EXPERT ANALYSIS FROM THE ANNUAL PERSPECTIVES IN RHEUMATIC DISEASES

Rheumatologists’ understanding of the spectrum of spondyloarthritis is undergoing an evolution that has revealed an underrecognition of the disease, particularly in women, but regulatory recognition of the spectrum of disease in the United States has yet to catch up with reality, according to Dr. Philip Mease .

More sophisticated imaging and laboratory techniques has meant that spondyloarthritis (SpA) is being discovered in up to twice as many people as originally thought, many of whom are women, said Dr. Mease, director of rheumatology research at Swedish Medical Center and clinical professor at the University of Washington, both in Seattle.

It’s not that SpA occurs as frequently in women as in men, but that it presents in a less-severe form with often little visible x-ray damage but with evidence of inflammation on MRI or in lab tests, he said at the annual Perspectives in Rheumatic Diseases held by Global Academy for Medical Education.

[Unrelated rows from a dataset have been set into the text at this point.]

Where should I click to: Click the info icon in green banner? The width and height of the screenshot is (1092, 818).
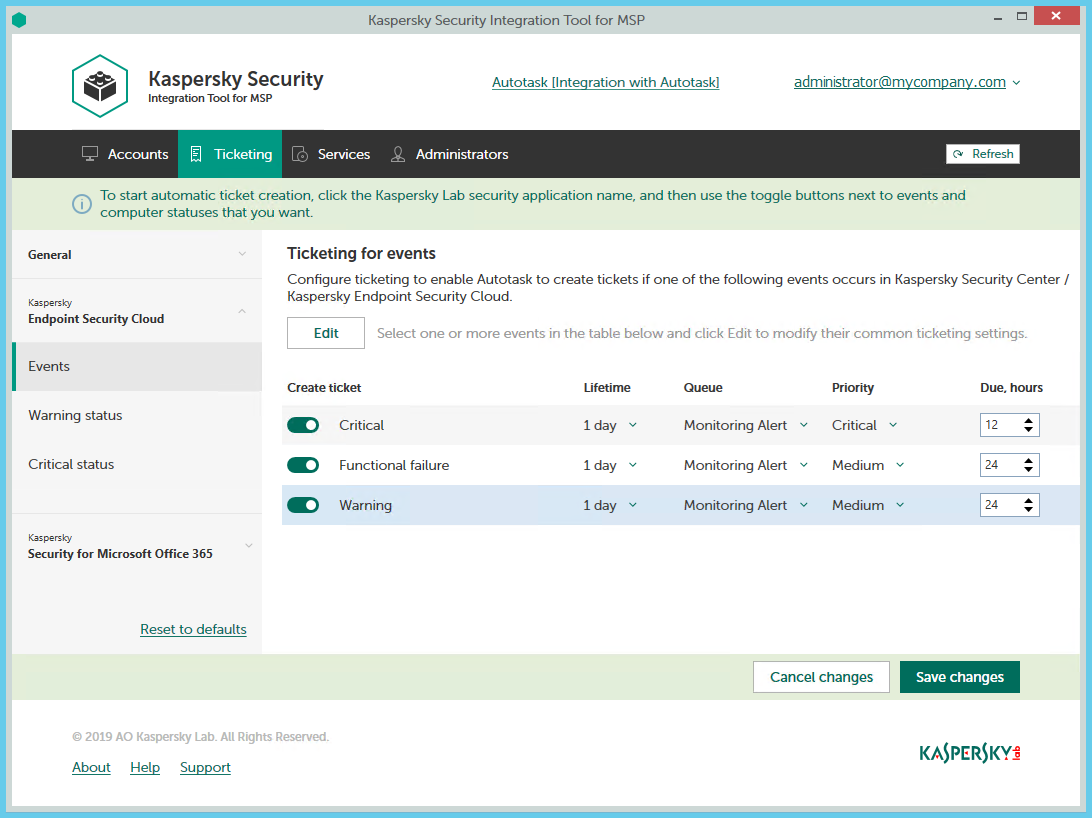click(82, 204)
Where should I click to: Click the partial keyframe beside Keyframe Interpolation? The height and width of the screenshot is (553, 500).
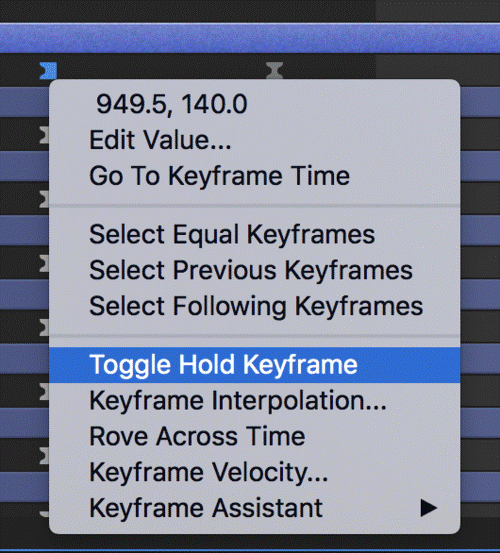(44, 392)
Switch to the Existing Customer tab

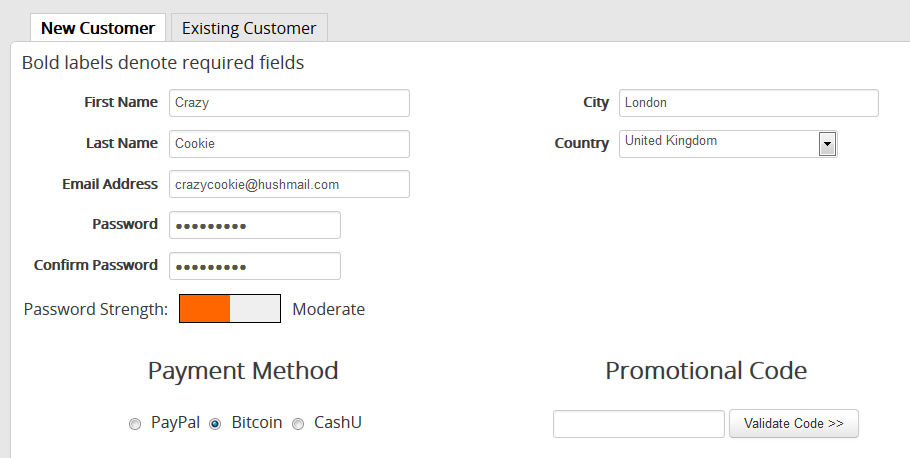click(x=249, y=28)
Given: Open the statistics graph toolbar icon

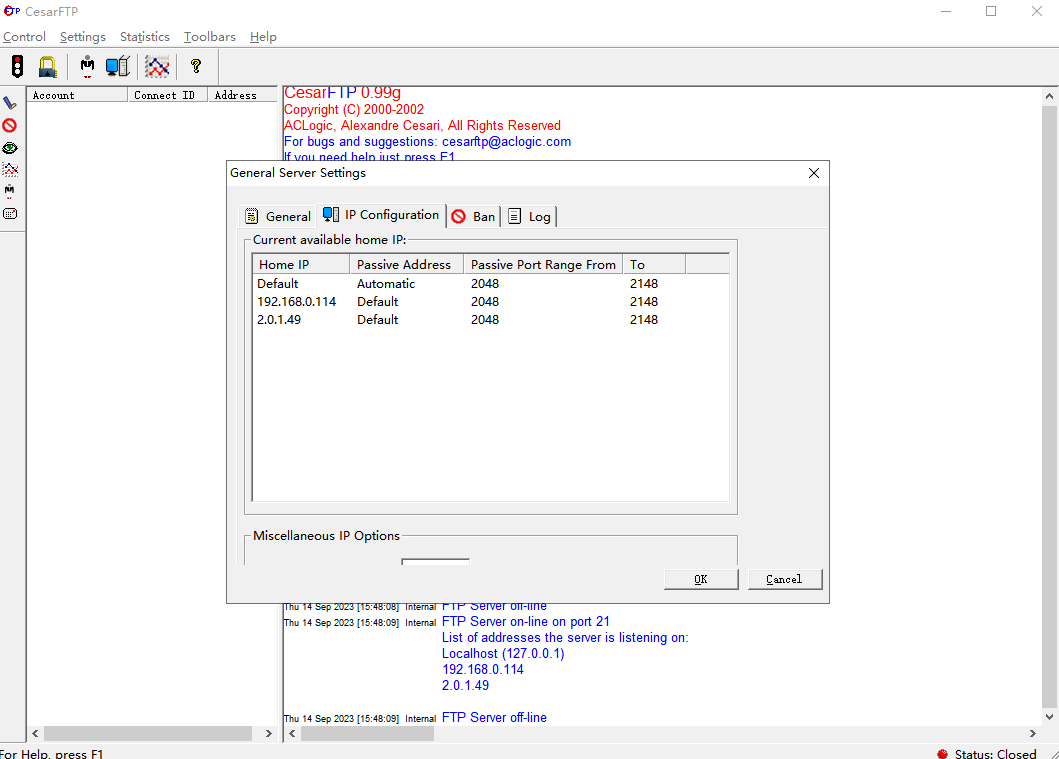Looking at the screenshot, I should pos(157,67).
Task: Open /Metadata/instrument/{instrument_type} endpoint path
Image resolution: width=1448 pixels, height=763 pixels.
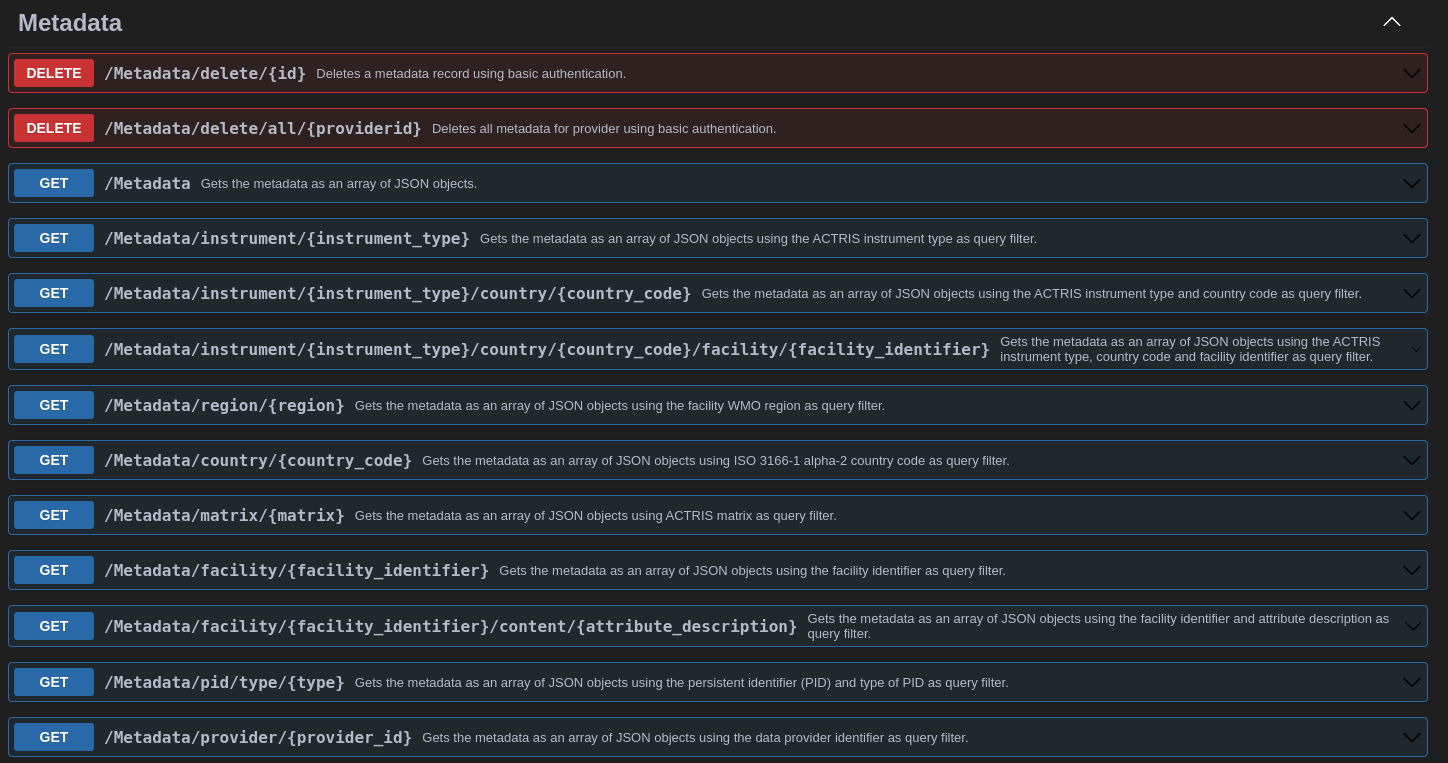Action: (x=287, y=238)
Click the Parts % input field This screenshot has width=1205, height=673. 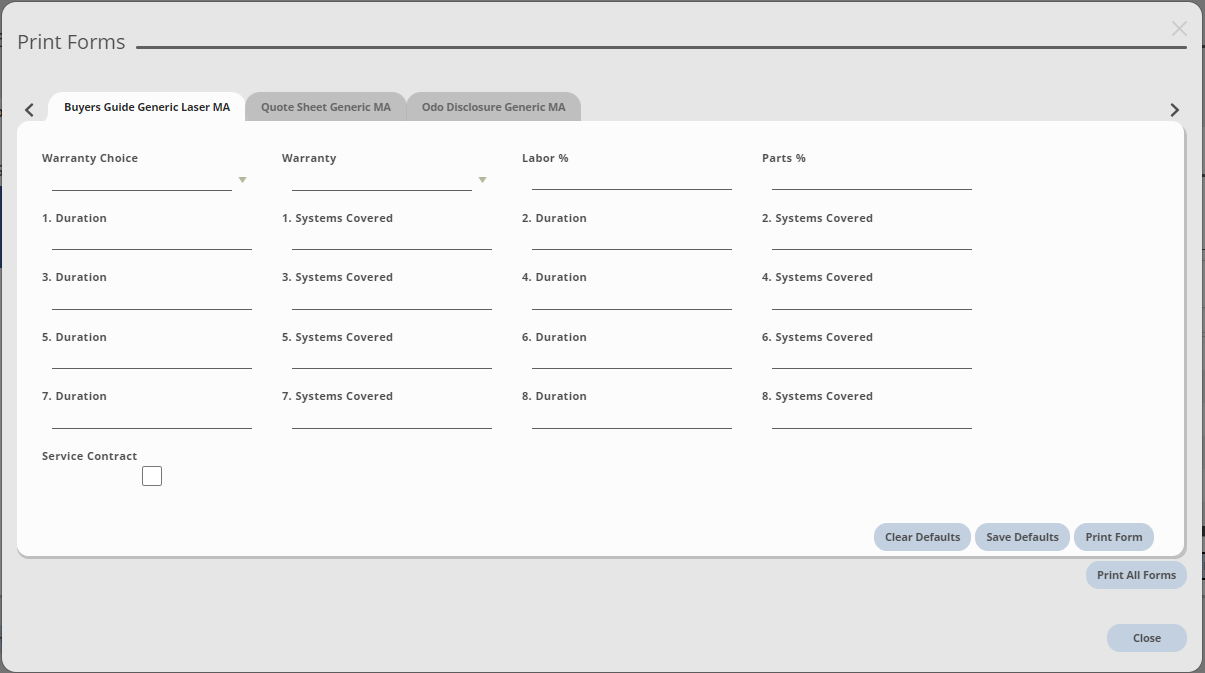[x=871, y=180]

“These patients can be just as significantly impacted as patients with more ‘objective’ ankylosing spondylitis and can benefit as much from therapy such as anti-TNF [tumor necrosis factor] medications,” he said.

Evidence shows the prevalence of all spondyloarthritides in the United States is 0.346%-1.31%, compared with a rheumatoid arthritis prevalence of 0.6%-1.0%. Data from the German spondyloarthritis inception cohort has shown that the burden of disease in ankylosing spondylitis and nonradiographic axial SpA (nr-axSpA) is similar, Dr. Mease said.

The Assessment of SpondyloArthritis Society (ASAS) classification criteria ( Ann Rheum Dis. 2009;68:777-83 ) have gone some way toward identifying patients earlier, he said, but the biggest controversy surrounding the management of nr-axSpA in the United States has been the Food and Drug Administration’s lack of recognition of the disease, making it difficult to treat patients early.

The FDA is concerned about the potential for misdiagnosis and inappropriate use of anti-TNFs for these noninflammatory conditions, he said. “They readily understand that patients who are MRI positive or CRP [C-reactive protein] elevated and x-ray negative exist and are significantly affected by their disease, but they are also aware that there can be similarity of symptomatology between these types of patients and patients with mechanical or degenerative spine disease and/or fibromyalgia.”

As such, there is a need for more information on the natural history of the disease from clinical registries and trials in order to gain more understanding on how to accurately diagnose patients, he said.

More education to U.S. physicians is also needed, he added, noting that this particular controversy is not present in other parts of the world, such as the European Union, where etanercept, adalimumab, and certolizumab pegol have been approved by the European Medicines Agency for the treatment of nr-axSpA.

“There is need for better understanding about this patient population and better education of health-care providers to get them to think about this condition and refer their patients to rheumatologists for evaluation and appropriate therapy,” he added.

Dr. Mease disclosed that he has received research grants, consultation fees, and/or speaker honoraria from AbbVie, Amgen, Biogen, Bristol-Myers Squibb, Celgene, Genentech, GlaxoSmithKline, Janssen, Lilly, Merck, Novartis, Pfizer, and UCB. Global Academy for Medical Education and this news organization are owned by the same parent company.